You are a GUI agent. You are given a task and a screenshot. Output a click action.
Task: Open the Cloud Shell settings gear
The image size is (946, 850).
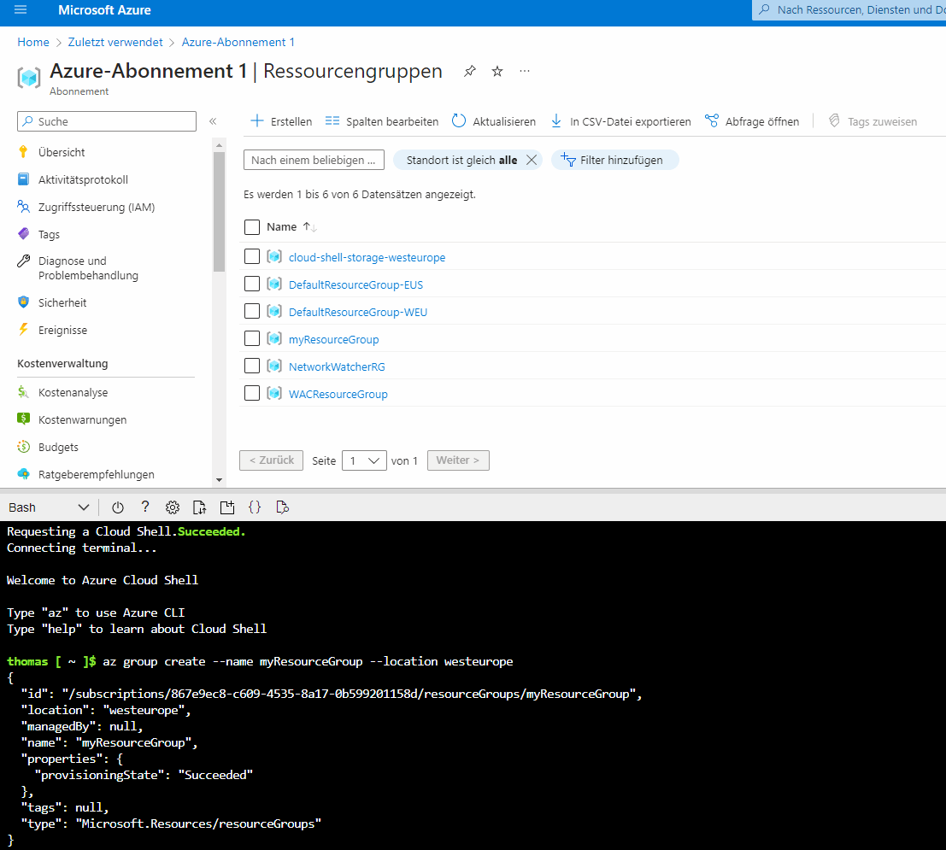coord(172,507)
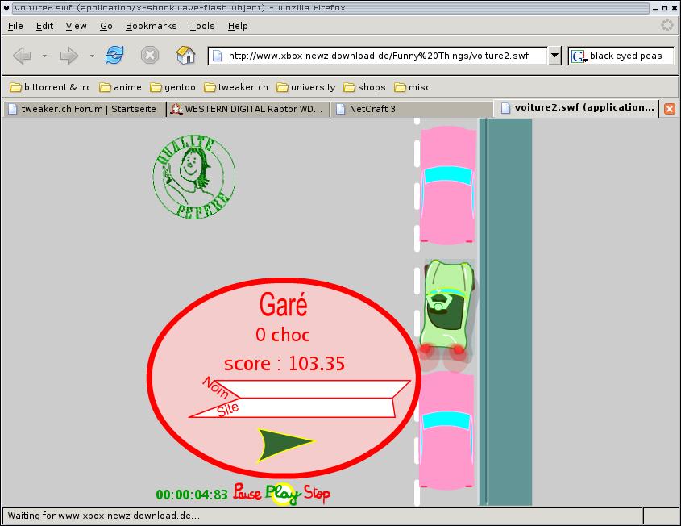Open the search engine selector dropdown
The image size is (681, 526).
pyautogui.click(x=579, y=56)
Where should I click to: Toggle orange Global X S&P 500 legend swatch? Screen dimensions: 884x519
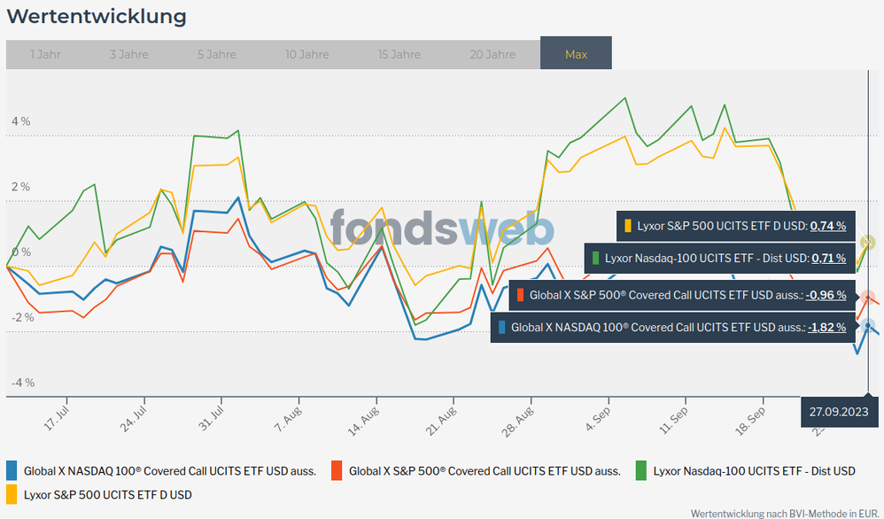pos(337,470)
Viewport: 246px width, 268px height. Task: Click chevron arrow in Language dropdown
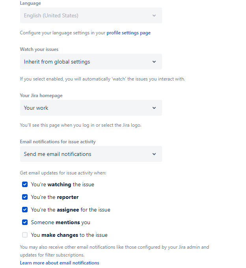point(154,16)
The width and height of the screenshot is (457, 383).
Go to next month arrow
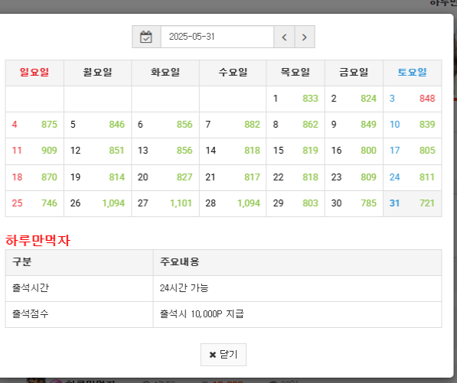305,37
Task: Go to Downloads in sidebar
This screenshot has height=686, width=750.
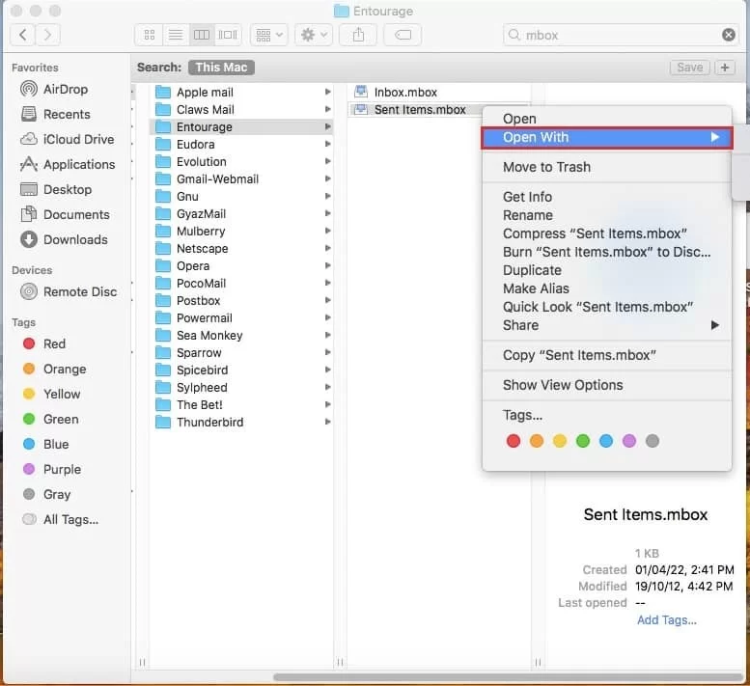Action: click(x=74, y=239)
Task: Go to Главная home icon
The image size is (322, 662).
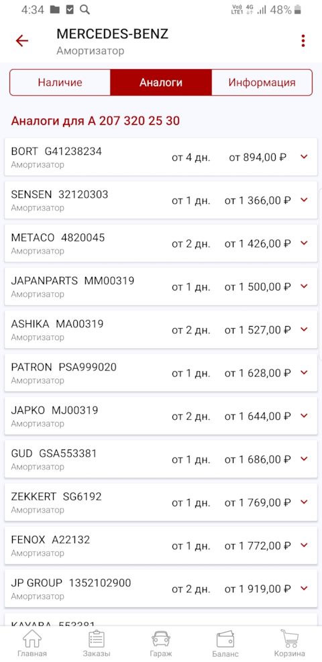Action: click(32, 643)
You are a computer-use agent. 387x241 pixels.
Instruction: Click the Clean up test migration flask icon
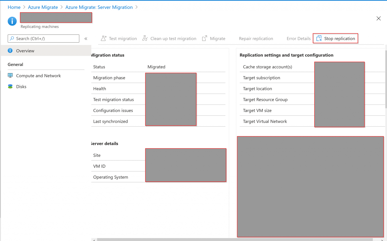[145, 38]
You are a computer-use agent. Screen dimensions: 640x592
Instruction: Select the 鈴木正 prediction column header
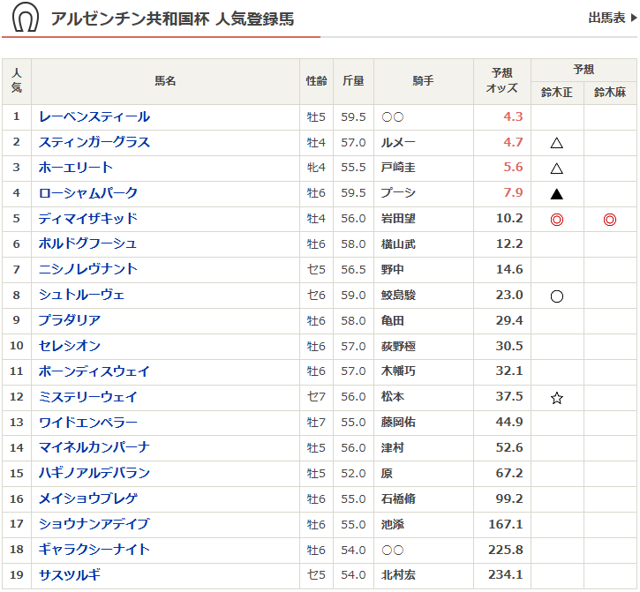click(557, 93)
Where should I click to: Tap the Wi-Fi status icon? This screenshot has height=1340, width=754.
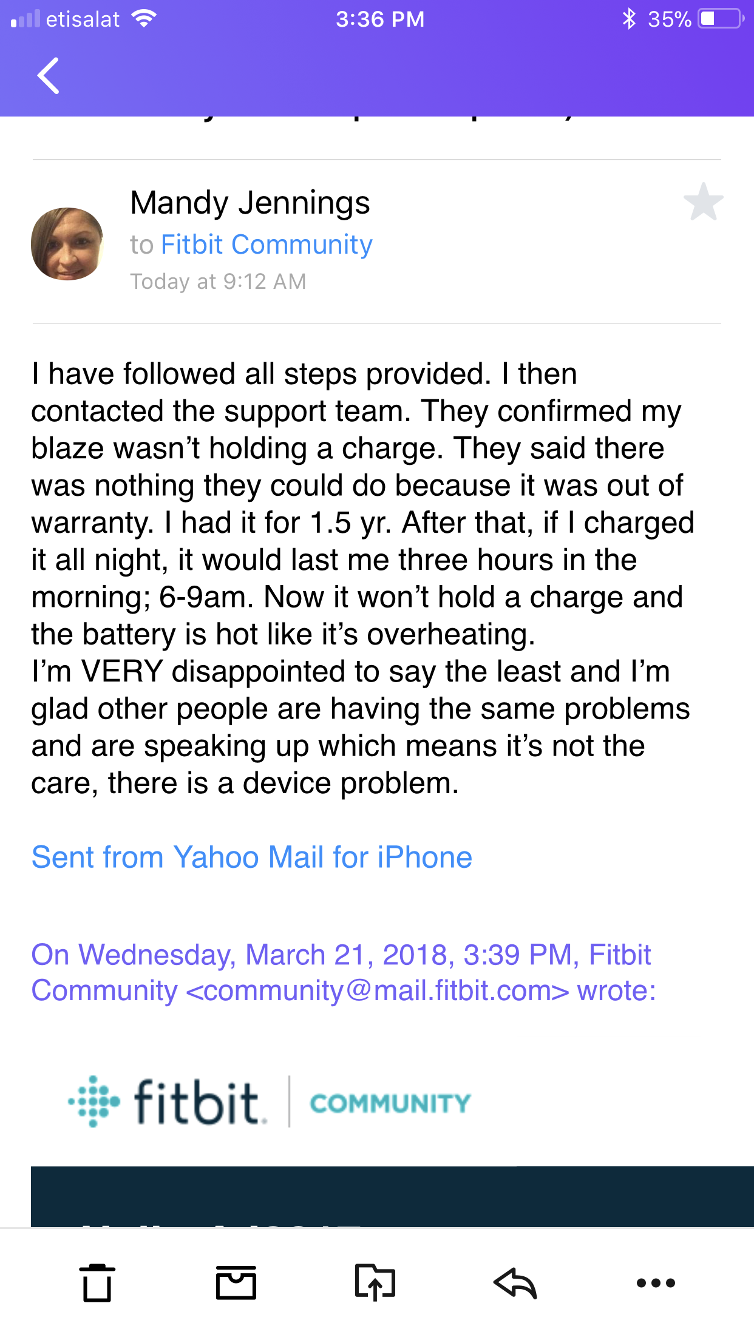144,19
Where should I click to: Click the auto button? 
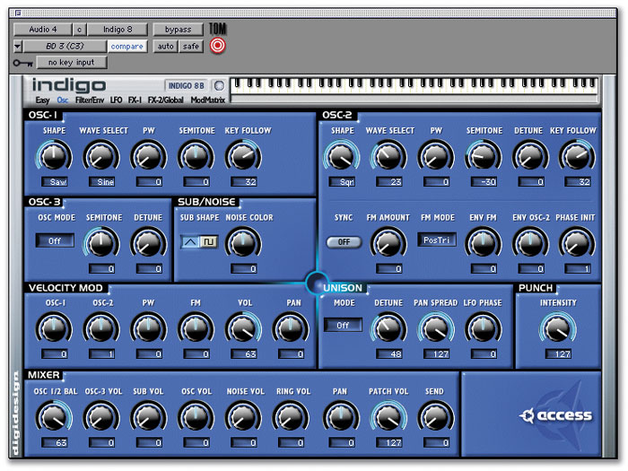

→ WHAT NEEDS TO BE DONE:
Return each line of the listing that holds the word "agent".

→ OUTPUT FOR THIS EXERCISE:
You are a GUI agent. You are given a task and a screenshot. Output a click action.
You are a computer-use agent. 387x241 pixels.
You are a computer-use agent. Screen dimensions: 640x592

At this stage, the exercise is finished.